In the records below, begin at the line containing "Collapse the ไฟร์วอลล์ section" and end at the line containing "Task: Click the Generalissimo title link"; quote every line in that span exactly, including both boundary lines, and no others.
--- Material for the task ---
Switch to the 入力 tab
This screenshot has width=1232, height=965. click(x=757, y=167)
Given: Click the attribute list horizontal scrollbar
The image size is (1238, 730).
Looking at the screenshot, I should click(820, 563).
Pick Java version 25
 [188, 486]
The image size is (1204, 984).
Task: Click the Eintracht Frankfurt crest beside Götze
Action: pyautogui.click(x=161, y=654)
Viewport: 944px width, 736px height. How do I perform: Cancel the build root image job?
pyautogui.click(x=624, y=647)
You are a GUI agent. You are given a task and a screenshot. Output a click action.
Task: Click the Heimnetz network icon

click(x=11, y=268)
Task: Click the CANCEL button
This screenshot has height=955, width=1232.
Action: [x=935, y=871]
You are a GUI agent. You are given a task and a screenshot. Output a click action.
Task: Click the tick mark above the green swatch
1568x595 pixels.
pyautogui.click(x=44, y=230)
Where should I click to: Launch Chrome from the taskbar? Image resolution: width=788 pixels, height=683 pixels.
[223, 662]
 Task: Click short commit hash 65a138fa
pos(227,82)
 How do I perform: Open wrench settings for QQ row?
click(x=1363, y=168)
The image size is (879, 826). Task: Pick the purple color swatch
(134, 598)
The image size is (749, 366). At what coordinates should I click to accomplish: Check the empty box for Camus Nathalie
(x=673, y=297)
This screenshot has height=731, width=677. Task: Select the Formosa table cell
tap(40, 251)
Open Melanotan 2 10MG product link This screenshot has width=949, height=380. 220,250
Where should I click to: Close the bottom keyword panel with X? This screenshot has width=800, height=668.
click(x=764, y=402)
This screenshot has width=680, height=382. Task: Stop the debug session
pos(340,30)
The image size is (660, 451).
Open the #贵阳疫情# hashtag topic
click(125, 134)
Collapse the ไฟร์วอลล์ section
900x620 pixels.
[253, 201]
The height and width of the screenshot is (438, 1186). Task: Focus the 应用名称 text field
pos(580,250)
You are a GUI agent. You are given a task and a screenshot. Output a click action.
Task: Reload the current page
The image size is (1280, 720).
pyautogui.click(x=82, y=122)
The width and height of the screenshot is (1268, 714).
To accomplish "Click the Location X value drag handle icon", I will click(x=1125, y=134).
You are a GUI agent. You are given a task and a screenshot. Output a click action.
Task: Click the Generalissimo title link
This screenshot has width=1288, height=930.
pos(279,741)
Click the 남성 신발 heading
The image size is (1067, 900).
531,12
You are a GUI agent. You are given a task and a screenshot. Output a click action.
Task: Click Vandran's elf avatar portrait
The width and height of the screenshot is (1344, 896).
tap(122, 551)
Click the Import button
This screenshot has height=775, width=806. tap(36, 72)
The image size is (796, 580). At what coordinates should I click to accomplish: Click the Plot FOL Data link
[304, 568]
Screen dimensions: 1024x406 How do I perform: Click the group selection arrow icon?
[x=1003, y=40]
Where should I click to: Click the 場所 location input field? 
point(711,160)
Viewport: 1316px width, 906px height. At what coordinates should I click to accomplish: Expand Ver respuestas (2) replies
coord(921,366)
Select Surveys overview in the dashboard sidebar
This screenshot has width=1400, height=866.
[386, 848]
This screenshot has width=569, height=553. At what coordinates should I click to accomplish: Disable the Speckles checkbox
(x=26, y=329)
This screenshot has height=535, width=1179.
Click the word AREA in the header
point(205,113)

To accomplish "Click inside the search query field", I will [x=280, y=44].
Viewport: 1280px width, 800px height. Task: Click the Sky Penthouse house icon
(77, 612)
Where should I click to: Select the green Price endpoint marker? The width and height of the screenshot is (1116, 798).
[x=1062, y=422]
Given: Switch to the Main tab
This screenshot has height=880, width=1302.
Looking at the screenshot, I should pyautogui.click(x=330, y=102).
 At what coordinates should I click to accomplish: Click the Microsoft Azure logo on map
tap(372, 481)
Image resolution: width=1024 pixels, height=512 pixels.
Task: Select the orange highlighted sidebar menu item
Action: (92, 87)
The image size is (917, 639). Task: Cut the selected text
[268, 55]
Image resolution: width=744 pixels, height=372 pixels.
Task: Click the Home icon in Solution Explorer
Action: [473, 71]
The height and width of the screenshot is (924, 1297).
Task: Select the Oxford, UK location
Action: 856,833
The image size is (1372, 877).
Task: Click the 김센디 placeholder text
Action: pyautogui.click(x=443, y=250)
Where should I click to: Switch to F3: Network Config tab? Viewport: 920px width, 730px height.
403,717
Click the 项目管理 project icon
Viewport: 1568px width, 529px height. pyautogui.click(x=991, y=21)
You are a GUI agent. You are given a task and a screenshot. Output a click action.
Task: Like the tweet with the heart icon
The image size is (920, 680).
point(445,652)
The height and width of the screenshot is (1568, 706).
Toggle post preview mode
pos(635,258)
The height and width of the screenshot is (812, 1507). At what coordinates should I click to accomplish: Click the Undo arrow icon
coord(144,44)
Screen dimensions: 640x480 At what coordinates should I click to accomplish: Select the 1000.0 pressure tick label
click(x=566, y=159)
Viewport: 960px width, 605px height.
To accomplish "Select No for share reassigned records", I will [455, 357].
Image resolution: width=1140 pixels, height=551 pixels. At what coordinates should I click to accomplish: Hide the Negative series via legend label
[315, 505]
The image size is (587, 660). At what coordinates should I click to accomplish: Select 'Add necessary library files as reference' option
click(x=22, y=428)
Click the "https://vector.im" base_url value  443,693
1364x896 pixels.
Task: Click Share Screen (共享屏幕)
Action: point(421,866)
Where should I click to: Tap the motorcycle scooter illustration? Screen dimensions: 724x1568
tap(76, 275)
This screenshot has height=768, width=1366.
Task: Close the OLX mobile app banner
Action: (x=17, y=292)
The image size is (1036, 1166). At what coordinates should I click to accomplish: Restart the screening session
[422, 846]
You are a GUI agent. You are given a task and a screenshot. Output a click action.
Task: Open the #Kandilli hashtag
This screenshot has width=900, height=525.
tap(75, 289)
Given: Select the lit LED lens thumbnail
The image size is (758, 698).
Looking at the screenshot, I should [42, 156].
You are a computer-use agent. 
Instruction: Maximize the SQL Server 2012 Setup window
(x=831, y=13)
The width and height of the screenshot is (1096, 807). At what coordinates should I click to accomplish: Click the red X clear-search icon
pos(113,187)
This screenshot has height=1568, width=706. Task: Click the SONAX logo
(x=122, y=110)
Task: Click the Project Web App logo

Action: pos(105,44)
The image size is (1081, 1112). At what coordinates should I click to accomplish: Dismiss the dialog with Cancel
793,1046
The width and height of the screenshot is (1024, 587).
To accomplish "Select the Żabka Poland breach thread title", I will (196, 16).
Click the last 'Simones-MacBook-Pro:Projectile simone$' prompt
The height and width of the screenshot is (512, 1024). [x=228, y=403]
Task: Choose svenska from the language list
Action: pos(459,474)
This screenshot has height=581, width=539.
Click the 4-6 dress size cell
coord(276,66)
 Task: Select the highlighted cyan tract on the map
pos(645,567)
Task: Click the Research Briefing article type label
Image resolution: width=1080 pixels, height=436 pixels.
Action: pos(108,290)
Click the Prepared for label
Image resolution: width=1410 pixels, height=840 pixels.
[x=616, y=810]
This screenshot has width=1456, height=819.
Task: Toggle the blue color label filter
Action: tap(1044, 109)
---
Answer to this problem
Collapse the ไฟร์วอลล์ section
900x620 pixels.
[253, 201]
The height and width of the screenshot is (438, 1186). Task: Focus the 应用名称 text field
pos(580,250)
You are a GUI agent. You are given a task and a screenshot. Output a click action.
Task: Reload the current page
The image size is (1280, 720).
pyautogui.click(x=82, y=122)
The width and height of the screenshot is (1268, 714).
To accomplish "Click the Location X value drag handle icon", I will click(x=1125, y=134).
You are a GUI agent. You are given a task and a screenshot. Output a click action.
Task: Click the Generalissimo title link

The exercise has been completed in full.